# [DIRECTION]
Update the data from the line with "You are a GUI" through the end of the data by replacing "column header" with "column heading" and keeping everything else the same. Leave the pictures out.

# [GIVEN ENTRIES]
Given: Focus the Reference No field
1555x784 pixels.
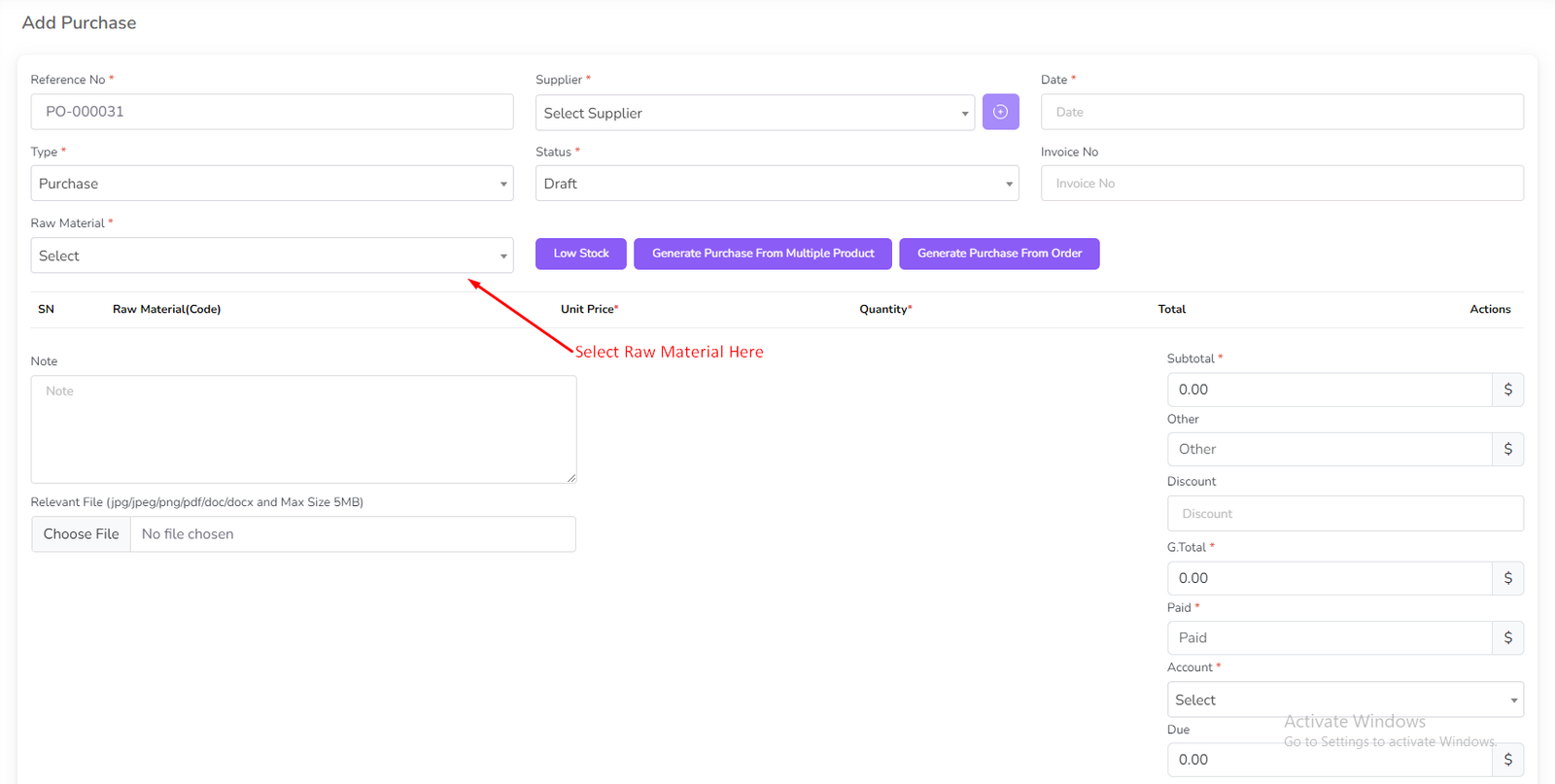Looking at the screenshot, I should (x=271, y=112).
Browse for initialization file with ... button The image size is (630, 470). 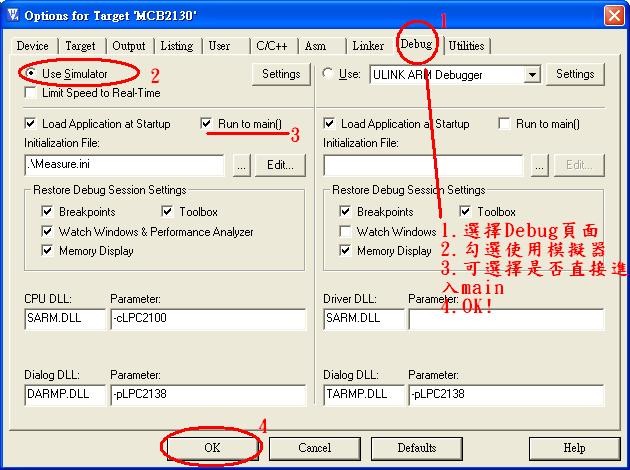coord(241,165)
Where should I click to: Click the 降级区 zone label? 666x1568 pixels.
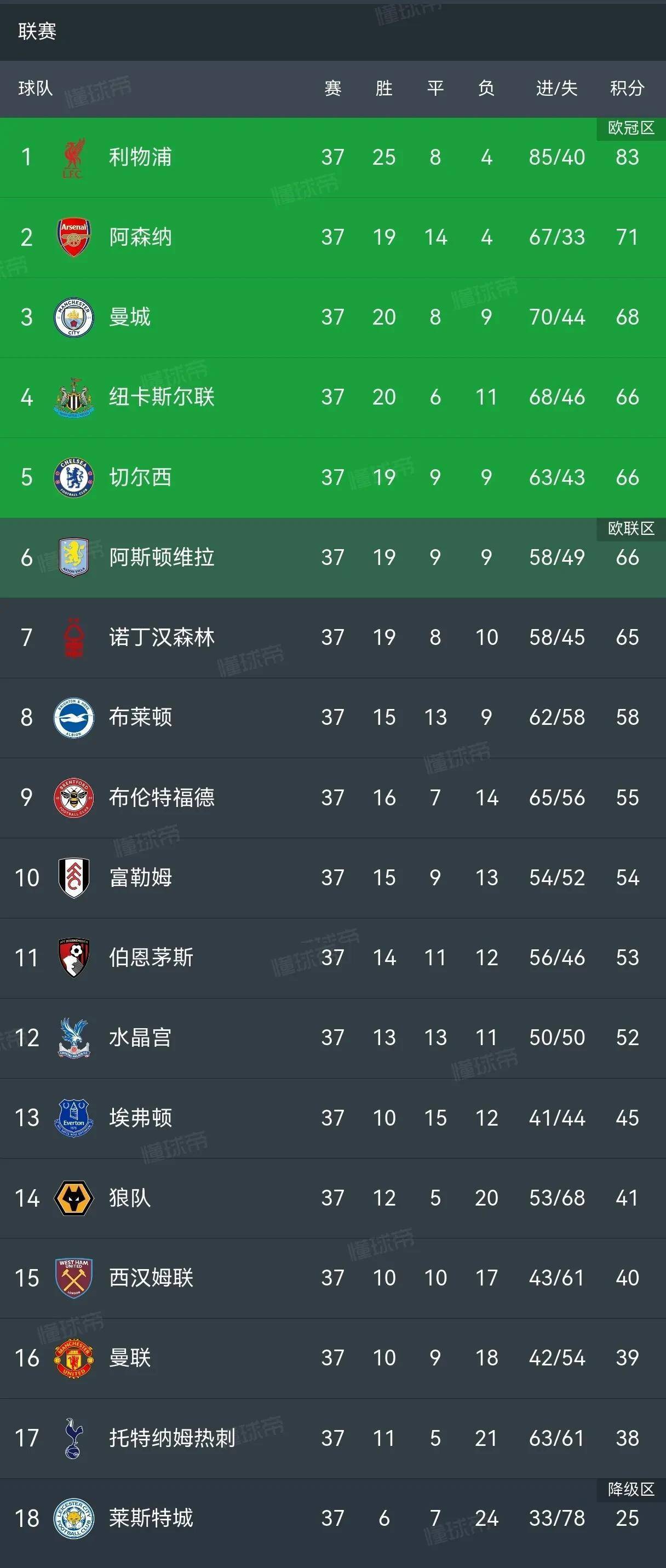(631, 1490)
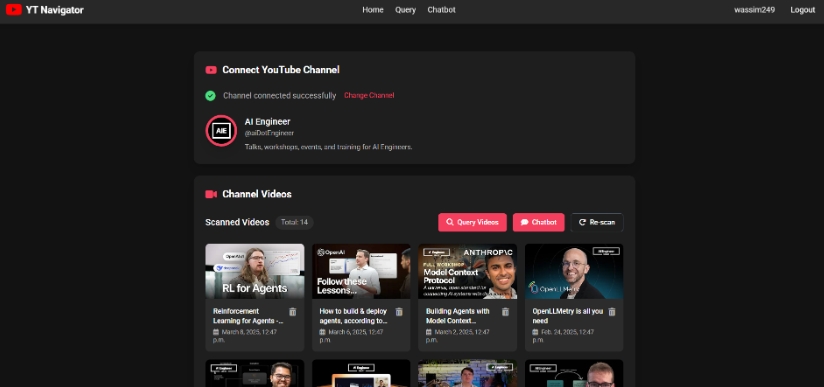Click the Change Channel link
The height and width of the screenshot is (387, 824).
369,96
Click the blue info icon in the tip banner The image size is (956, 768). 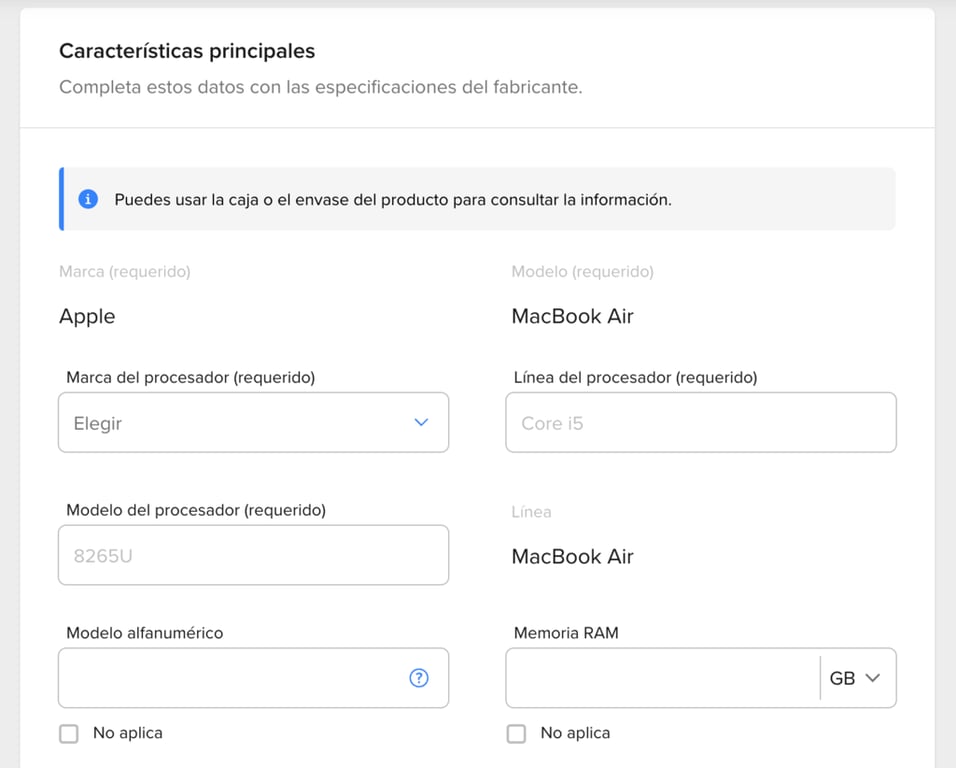click(88, 199)
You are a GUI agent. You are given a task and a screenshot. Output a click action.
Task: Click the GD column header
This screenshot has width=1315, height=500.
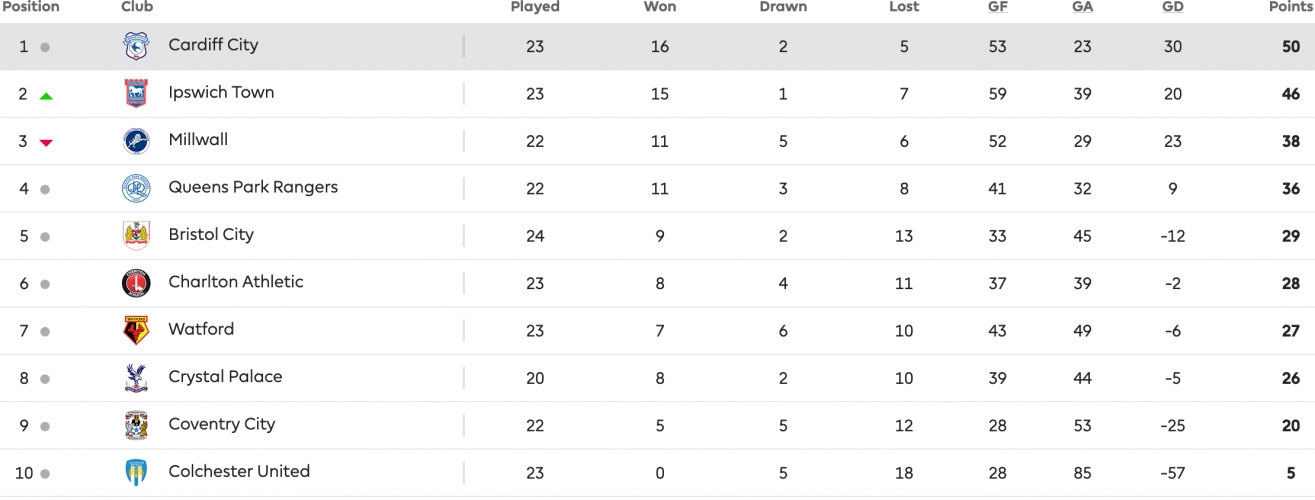coord(1173,7)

# [SOLUTION TO THIS PROBLEM]
You are a GUI agent. You are given a task and a screenshot. Output a click action.
Task: Click the GD column heading
This screenshot has width=1315, height=500.
coord(1173,7)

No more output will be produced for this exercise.